Law of Cards: Upper Deck in Legal Dispute Over Presidential Trading Cards
Upper Deck has found itself involved in yet another lawsuit. On August 3, the card maker filed a declaratory judgment action against Executive Trading because, get this, Executive sent a cease and desist letter to Upper Deck, telling it to stop making presidential candidate trading cards.
The cards at issue are the nine World of Politics inserts from 2011 Upper Deck World of Sports. The politicians depicted in these cards are President Obama, Mitt Romney, Newt Gingrich, Michele Bachmann, Ron Paul, Herman Cain, Sarah Palin, Rick Perry and Rick Santorum.
Legal aside: Wait,I collect cards involved in lawsuits. So, I now have to collect cards of Sarah Palin and Michele Bachman? Come on!

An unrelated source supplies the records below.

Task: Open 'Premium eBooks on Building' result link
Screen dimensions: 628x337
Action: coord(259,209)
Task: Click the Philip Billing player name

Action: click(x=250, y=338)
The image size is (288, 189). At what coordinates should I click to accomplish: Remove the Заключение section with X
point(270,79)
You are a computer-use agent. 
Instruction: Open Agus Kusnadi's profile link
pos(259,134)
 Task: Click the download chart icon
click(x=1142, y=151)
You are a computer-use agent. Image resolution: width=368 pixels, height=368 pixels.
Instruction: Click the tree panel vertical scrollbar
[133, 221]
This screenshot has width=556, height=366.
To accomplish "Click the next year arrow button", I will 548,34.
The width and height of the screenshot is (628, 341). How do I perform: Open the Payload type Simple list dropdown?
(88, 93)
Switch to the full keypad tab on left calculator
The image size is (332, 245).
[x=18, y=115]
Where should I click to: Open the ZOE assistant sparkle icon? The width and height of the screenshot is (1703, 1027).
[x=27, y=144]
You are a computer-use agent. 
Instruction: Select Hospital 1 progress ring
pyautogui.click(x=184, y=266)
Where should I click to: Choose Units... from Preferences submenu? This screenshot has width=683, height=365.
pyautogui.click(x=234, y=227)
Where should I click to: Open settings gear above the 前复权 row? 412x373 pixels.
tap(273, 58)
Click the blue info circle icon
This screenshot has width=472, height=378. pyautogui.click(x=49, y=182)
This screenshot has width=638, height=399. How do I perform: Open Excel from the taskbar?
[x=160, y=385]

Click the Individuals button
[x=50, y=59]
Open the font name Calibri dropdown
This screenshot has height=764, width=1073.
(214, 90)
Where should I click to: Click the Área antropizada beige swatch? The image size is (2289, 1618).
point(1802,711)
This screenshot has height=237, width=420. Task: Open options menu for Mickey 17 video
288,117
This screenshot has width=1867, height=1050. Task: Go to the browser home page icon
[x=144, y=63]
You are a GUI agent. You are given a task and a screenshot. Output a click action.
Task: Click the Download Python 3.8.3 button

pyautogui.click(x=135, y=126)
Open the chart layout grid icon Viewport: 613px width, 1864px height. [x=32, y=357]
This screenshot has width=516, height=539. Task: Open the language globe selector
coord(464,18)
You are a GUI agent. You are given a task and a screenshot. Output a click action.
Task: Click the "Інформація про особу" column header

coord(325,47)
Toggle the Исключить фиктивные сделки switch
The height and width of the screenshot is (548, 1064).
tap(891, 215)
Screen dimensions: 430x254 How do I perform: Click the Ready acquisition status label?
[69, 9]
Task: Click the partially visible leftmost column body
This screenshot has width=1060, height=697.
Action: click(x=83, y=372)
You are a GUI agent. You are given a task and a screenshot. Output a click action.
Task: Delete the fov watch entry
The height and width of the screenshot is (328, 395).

The whole brouhaha started when Executive sent Upper Deck a cease and desist letter, accusing Upper Deck of "stealing" Executive's "ideas" for political cards, and of violating Executive's copyright registrations.
Executive also asked Upper Deck to pay it $350,000.
In response to this letter, Upper Deck did what it does fairly well and sued Executive for a declaratory judgment.
Legal translation: Basically, Upper Deck is asking the court to rule that Executive's positions are BS.
There's another claim that Upper Deck allegedly breached a nondisclosure agreement in the cease and desist letter, but, Upper Deck says those allegations are without merit too because Executive wanted to "develop whole educational sets depicting already-elected officials as a stand-alone product and on non-standard card stock," and Upper Deck decided not to go forward with that.
Now, Upper Deck did not file the cease and desist letter or nondisclosure agreement, so the summary of their contents comes solely from the complaint. And if Upper Deck's summary is correct, Executive really did a bone-headed thing here.
As the complaint points out, Upper Deck offered Obama and Palin cards in 2008, years before Executive even came into existence (which the complaint states was 2009). Topps also had lots of political cards in several sets leading up to the 2008 election. Also, a copyright claim would require Upper Deck to have access to and copy the actual cards, not the idea of a card.
Legal translation: It's a fundamental concept that copyrights only protect works (like the actual cards themselves) from being copied. They cannot be used to protect people from copying ideas (like making cards of politicians).
Now, we'll need to see what Executive's position is to determine whether it really has a claim against Upper Deck. Maybe in the nondisclosure agreement, there's a non-compete prohibiting Upper Deck from making cards like this. Or maybe Upper Deck actually copied some of Executive's cards that Executive registered with the Copyright Office (although I couldn't find any). I think both are a stretch, but you never know.
We'll just have to wait and see what Executive's response is.